### SUPPLIED TEXT
■ ■ ■ ■ ■ ■ ■

I've copied/pasted parameters form Marlin bugfix-1.1.x in M 1.1.8.
It's not a enclosed solution, but it works.
I had this problem too.
It was solved reducing acceleration.
The high speed was causing vibration and step loss.
Actually I'm using this values:
#define DEFAULT_ACCELERATION 1000 // X, Y, Z and E acceleration for printing moves
#define DEFAULT_RETRACT_ACCELERATION 2000 // E acceleration for retracts
#define DEFAULT_TRAVEL_ACCELERATION 1000 // X, Y, Z acceleration for travel (non printing) moves
@viperchannel , I have print your g code and found no layer shift
Using latest bugfix2.0 . LIN_ADV, S_CURVE, JD all enabled.
Thabks for testing it. I also sucessfully printed the file without shifts after setting K value to 0and only use the k value from the gcode. I am 99%sure that my shifts were caused by using a k factor both in the gcode and the firmware and maybe that caused some buffer overload or something after a certain printing time. I had about 30h of printing since i changed tgat without a single shift
Hi @viperchannel , I test your GCode using default K value (0.22),
I dont think its because the K value.

■ ■ ■ ■ ■ ■ ■

### PROVIDED MATERIAL
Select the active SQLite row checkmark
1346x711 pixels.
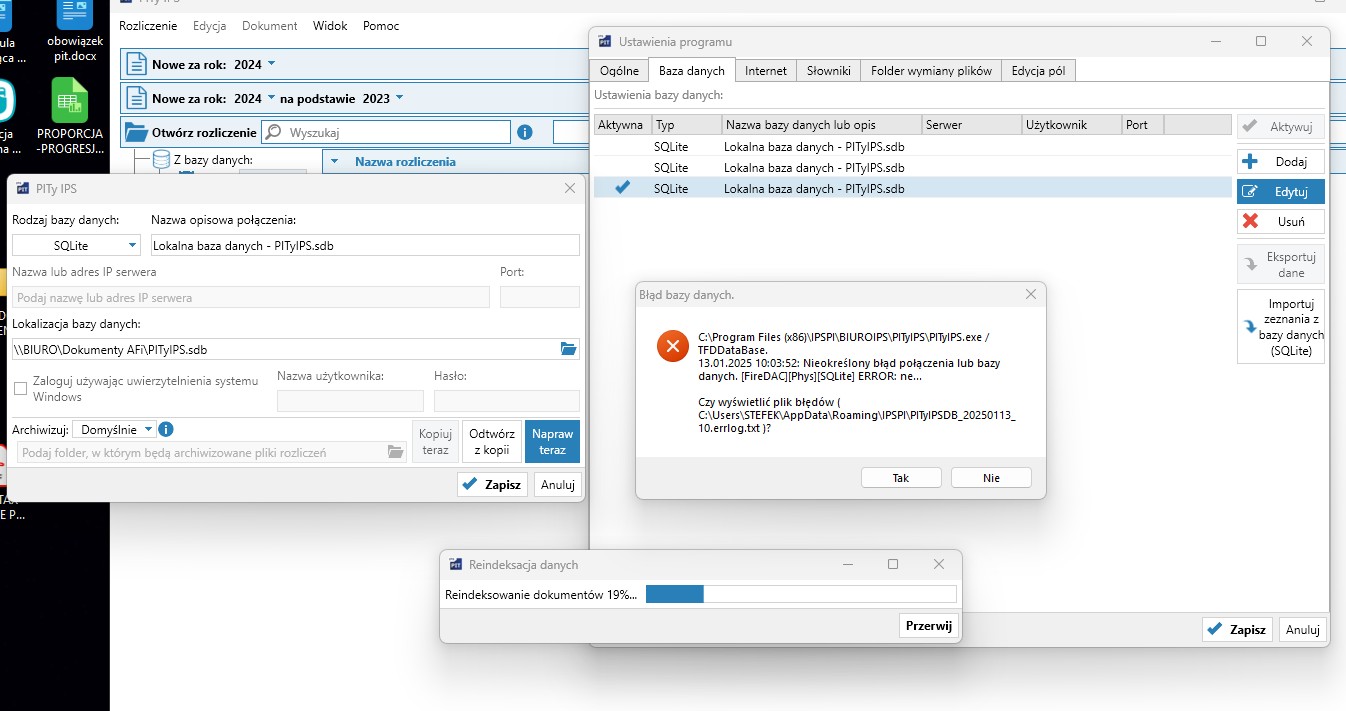tap(622, 188)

■ ■ ■ ■ ■ ■ ■

### TASK DETAILS
Can you print the part of the Marlin layer-shift thread above from "I've copied/pasted parameters" up to and including "solved reducing acceleration."?

### RIGHT ANSWER
I've copied/pasted parameters form Marlin bugfix-1.1.x in M 1.1.8.
It's not a enclosed solution, but it works.
I had this problem too.
It was solved reducing acceleration.